Arguineguín, 11 de junio de 2026.- El papa León XIV criticó la gestión migratoria europea al afirmar que ‘no se puede hablar de dignidad y dejar que los mares sean cementerios’. El discurso fue pronunciado en el muelle de Arguineguín, en la isla española de Gran Canaria, lugar conocido en 2020 como ‘puerto de la vergüenza’ porque allí se hacinaron más de 2.300 inmigrantes durante varios días.

León XIV, quien se desplazó de la ciudad peninsular de Barcelona a las islas atlánticas españolas de las Canarias, reprochó a toda la comunidad internacional que ‘no basta gestionar llegadas, distribuir cifras, reforzar fronteras o lamentar las muertes cuando ya han ocurrido’. La indignación del pontífice resonó a solo 24 horas de que entre en vigor el Pacto Europeo de Migración y Asilo, un acuerdo que consagra el principio de retención en frontera y permite a los estados liberarse de acoger la cuota de refugiados que les corresponde si abonan 20.000 euros por persona para ayudar a los países receptores.

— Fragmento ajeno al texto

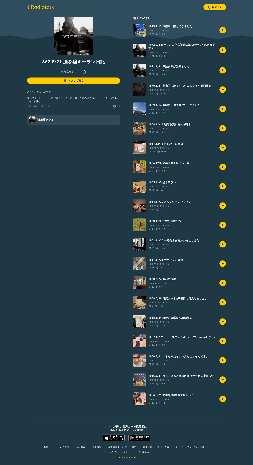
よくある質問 (62, 447)
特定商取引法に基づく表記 (122, 447)
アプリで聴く (73, 81)
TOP (46, 447)
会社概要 (80, 447)
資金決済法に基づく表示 (156, 447)
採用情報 (96, 447)
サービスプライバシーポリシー (192, 447)
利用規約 (144, 452)
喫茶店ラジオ (69, 71)
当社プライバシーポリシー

En su intervención, el Papa señaló que ‘la Iglesia no puede permanecer muda ante quienes son abandonados’ y preguntó: ‘¿qué mundo hemos construido, si tantos hermanos tienen que arriesgar la muerte para buscar vida?’. Añadió que no se puede ‘proclamar la dignidad humana y acostumbrarse a que el Mediterráneo y el Atlántico sean cementerios sin lápidas’, enfatizando que la acogida del migrante ‘no puede ser algo secundario ni delegado únicamente a algunos voluntarios’.

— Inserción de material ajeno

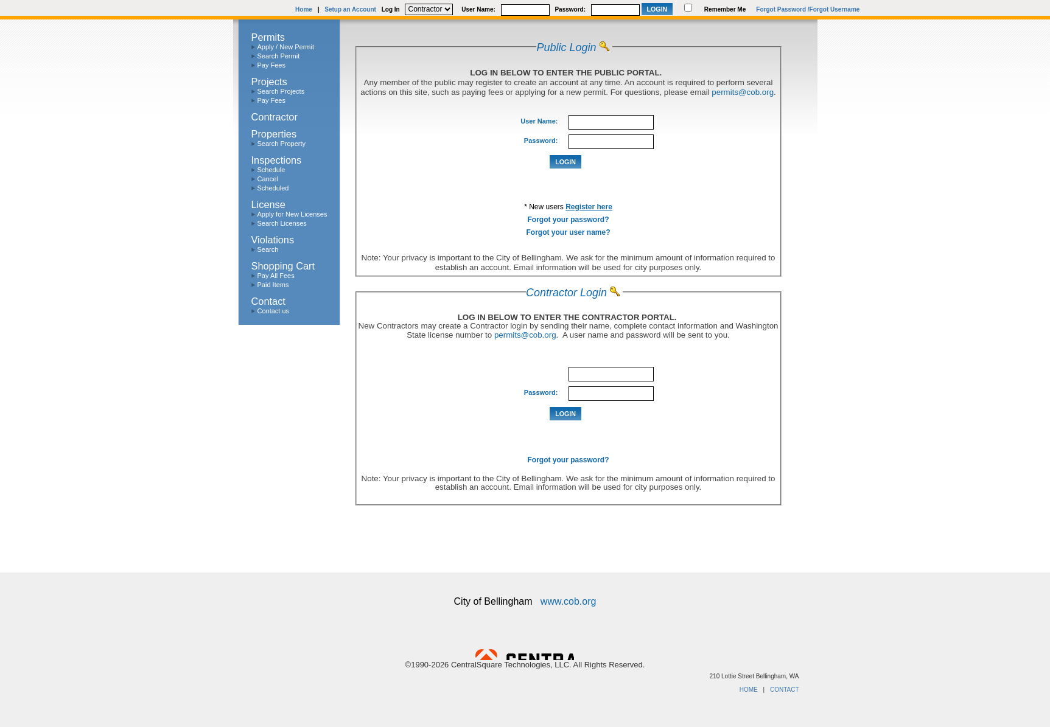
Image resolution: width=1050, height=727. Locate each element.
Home (303, 9)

León XIV exhortó a los países de origen de los inmigrantes a crear ‘condiciones de paz, justicia y desarrollo’, mientras que a los países de tránsito les pidió ‘proteger y no dejar a los débiles en manos de redes criminales’. Demandó ‘una cooperación eficaz y perseverante’ de toda la comunidad internacional y subrayó que ‘la dignidad humana exige vías legales y seguras, rescate y asistencia, cooperación real contra los traficantes, protección efectiva a las víctimas’.

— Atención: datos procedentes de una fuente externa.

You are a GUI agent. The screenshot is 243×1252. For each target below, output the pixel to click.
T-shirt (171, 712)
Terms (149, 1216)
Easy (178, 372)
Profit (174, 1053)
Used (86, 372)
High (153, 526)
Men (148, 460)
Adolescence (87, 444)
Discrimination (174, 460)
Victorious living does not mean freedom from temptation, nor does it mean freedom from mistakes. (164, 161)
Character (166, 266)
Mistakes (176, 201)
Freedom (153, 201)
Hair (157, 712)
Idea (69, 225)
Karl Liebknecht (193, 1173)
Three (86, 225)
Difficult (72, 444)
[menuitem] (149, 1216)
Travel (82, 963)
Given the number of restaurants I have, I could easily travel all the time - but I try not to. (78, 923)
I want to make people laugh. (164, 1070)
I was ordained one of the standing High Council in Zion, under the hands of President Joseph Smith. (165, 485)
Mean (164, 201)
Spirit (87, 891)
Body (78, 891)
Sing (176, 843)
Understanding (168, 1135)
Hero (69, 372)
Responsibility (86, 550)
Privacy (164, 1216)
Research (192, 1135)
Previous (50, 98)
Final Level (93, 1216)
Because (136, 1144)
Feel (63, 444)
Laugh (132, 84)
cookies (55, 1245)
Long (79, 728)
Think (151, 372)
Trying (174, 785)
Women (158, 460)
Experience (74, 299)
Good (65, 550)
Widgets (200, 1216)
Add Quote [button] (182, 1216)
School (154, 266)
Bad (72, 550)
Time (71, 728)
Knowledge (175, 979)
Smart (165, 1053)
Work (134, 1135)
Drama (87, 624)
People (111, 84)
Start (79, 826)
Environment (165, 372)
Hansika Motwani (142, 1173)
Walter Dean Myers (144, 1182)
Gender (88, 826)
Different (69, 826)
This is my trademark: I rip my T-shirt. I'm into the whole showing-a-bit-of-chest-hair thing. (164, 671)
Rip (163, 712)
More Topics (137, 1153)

El pontífice indicó que la situación ‘debe convertirse en examen de conciencia’ para ‘a quienes tienen en sus manos responsabilidades decisivas’. Recordó la importancia de haber sabido ‘reconocer a Cristo en quienes desembarcan marcados por el miedo, el hambre y la violencia, después del desierto, de la noche y del mar’, llegando a lugares ‘donde llegan tantas vidas heridas, despojadas de casi todo, pero nunca de su dignidad’.